About this exercise »
Please output, without any changes, the lines that start with the line containing "The width and height of the screenshot is (497, 883)." and end with the line containing "This screenshot has height=661, width=624.", both of those lines included.
___ Data listing
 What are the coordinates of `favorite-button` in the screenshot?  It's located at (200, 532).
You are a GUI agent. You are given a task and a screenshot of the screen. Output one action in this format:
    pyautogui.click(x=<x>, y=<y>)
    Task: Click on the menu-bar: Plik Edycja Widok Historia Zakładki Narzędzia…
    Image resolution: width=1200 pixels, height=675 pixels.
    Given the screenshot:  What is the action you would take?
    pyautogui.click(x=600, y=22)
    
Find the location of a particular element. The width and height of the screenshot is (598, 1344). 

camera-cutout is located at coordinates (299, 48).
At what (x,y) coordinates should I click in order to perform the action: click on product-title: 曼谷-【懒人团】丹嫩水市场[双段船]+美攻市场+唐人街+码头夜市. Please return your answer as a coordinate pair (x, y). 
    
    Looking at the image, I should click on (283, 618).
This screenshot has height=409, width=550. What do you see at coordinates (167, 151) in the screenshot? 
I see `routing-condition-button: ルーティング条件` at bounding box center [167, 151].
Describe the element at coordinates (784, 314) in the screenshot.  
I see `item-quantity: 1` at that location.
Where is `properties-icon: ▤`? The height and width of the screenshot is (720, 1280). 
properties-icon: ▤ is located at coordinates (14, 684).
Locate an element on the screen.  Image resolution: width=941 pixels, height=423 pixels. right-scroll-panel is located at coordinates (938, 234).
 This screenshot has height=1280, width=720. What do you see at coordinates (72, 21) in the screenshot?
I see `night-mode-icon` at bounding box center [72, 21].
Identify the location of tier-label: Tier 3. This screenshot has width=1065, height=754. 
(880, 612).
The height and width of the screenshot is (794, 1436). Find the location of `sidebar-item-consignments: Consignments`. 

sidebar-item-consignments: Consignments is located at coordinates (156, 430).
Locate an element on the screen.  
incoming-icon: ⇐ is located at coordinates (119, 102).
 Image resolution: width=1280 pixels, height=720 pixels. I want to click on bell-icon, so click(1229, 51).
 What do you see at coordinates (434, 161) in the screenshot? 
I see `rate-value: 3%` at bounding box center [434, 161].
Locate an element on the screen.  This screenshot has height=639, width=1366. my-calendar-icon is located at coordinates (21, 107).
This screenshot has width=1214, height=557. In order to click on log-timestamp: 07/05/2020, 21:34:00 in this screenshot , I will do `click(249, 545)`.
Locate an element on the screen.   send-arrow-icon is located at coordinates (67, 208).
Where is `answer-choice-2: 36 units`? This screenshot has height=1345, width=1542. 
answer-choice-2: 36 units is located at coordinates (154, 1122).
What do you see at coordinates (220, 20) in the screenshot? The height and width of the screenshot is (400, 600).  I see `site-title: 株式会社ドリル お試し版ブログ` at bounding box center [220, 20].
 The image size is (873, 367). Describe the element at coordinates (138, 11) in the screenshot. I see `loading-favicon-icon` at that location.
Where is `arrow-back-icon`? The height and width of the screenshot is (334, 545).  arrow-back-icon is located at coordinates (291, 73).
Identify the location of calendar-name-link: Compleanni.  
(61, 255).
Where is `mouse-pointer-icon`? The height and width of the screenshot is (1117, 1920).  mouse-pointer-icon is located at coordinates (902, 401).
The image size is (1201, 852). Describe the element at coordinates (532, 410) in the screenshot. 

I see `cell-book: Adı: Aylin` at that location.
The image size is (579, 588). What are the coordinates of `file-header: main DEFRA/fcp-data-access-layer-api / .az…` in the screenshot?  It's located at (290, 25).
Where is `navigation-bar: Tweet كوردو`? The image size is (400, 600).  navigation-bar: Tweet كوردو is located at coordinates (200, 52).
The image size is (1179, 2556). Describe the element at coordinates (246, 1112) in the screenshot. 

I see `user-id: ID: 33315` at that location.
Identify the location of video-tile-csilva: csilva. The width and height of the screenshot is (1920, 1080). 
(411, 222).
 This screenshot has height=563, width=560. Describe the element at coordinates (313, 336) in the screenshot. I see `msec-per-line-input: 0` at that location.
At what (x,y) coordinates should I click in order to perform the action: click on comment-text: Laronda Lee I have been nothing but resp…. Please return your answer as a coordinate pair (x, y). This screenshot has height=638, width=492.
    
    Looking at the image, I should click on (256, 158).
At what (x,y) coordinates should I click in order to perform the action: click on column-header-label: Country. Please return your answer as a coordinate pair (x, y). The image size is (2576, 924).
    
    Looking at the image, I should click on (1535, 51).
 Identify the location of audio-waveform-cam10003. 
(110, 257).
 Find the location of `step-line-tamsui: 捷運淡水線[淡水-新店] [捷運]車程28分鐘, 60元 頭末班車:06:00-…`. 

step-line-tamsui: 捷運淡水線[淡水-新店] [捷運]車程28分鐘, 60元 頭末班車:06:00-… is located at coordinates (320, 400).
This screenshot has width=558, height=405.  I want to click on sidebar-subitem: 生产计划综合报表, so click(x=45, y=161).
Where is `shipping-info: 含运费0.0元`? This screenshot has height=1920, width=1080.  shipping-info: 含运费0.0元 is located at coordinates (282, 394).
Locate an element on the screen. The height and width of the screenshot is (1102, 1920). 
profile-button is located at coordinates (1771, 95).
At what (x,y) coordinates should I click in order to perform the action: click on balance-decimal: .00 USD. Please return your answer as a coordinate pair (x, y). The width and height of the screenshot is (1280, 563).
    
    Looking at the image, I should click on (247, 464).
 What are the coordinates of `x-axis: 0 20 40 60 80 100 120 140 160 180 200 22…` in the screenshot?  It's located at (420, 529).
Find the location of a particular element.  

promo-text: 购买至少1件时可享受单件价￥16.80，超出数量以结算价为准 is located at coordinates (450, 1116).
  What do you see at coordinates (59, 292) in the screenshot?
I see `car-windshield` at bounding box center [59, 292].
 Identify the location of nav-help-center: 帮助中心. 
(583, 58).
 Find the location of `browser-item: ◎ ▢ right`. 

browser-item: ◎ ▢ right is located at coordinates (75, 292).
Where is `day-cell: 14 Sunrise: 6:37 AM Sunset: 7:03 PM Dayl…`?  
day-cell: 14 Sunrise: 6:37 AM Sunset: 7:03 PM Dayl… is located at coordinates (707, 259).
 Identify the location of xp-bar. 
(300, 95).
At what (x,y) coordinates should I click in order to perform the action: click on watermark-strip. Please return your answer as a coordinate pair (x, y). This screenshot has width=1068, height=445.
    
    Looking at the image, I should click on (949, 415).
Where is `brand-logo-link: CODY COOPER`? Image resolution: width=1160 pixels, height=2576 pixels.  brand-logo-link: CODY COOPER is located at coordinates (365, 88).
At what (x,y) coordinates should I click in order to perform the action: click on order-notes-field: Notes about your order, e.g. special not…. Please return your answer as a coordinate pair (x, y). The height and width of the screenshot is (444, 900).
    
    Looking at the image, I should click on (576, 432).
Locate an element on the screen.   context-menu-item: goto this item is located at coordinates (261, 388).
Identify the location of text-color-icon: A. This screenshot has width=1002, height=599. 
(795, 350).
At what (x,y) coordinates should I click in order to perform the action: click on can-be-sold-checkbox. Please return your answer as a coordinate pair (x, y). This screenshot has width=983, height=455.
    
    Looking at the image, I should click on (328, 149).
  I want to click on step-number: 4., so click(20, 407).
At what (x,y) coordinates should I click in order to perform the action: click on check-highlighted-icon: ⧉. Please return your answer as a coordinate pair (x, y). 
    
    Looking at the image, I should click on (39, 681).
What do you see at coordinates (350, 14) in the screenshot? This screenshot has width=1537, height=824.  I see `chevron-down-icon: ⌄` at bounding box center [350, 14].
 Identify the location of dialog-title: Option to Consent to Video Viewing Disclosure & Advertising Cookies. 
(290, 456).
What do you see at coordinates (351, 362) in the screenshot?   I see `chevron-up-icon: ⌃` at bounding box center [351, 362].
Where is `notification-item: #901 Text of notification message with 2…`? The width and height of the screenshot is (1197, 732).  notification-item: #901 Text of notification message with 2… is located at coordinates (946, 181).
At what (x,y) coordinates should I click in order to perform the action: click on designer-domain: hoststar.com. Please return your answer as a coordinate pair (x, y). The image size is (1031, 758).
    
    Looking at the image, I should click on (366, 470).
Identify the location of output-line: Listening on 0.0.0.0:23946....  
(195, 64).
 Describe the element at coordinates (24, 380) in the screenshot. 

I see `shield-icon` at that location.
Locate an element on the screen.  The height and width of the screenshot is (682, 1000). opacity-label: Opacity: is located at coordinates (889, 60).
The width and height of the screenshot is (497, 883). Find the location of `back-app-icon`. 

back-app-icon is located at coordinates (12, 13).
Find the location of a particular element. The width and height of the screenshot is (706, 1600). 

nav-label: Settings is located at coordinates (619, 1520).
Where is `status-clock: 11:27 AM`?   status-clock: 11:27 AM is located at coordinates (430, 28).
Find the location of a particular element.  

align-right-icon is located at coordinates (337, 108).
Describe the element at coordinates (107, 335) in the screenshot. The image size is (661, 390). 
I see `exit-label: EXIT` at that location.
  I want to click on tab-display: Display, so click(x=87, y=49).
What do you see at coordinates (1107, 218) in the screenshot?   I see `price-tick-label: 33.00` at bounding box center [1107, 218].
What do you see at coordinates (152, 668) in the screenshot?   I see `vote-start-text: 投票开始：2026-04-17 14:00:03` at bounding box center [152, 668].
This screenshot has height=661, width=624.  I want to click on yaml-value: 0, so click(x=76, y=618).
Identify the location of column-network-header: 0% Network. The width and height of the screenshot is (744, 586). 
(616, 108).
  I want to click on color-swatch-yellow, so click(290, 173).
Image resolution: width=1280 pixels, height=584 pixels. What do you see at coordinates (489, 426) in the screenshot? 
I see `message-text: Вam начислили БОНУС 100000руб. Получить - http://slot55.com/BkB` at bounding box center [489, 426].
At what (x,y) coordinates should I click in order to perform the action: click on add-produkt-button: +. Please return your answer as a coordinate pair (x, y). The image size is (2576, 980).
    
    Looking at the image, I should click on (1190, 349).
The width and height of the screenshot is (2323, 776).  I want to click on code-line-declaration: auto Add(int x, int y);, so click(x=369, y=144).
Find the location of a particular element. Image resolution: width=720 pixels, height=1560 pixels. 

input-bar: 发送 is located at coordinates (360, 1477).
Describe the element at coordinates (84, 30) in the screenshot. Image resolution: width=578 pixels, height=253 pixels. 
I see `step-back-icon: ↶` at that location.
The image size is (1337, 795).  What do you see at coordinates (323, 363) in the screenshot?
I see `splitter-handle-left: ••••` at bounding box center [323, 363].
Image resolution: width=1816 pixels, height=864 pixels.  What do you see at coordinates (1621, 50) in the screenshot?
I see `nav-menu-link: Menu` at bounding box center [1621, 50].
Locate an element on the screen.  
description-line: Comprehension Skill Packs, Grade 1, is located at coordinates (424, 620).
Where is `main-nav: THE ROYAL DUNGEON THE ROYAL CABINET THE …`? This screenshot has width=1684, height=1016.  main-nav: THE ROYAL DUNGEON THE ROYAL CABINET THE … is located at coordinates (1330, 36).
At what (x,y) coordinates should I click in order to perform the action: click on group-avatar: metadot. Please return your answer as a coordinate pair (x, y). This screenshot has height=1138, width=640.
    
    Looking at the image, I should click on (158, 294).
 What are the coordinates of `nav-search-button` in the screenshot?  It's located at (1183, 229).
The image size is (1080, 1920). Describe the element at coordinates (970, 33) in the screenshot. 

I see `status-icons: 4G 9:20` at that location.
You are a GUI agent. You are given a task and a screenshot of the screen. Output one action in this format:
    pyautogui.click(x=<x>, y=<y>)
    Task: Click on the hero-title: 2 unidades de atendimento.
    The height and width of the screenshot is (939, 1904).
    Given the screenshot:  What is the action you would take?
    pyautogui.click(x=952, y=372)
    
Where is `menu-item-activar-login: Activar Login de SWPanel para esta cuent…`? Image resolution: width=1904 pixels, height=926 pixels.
______
Your solution »
The width and height of the screenshot is (497, 883). Find the location of `back-app-icon`. 

back-app-icon is located at coordinates (12, 13).
Find the location of a particular element. The width and height of the screenshot is (706, 1600). 

nav-label: Settings is located at coordinates (619, 1520).
Where is `status-clock: 11:27 AM`?   status-clock: 11:27 AM is located at coordinates (430, 28).
Find the location of a particular element.  

align-right-icon is located at coordinates (337, 108).
Describe the element at coordinates (107, 335) in the screenshot. The image size is (661, 390). 
I see `exit-label: EXIT` at that location.
  I want to click on tab-display: Display, so click(x=87, y=49).
What do you see at coordinates (1107, 218) in the screenshot?   I see `price-tick-label: 33.00` at bounding box center [1107, 218].
What do you see at coordinates (152, 668) in the screenshot?   I see `vote-start-text: 投票开始：2026-04-17 14:00:03` at bounding box center [152, 668].
This screenshot has height=661, width=624.  I want to click on yaml-value: 0, so click(x=76, y=618).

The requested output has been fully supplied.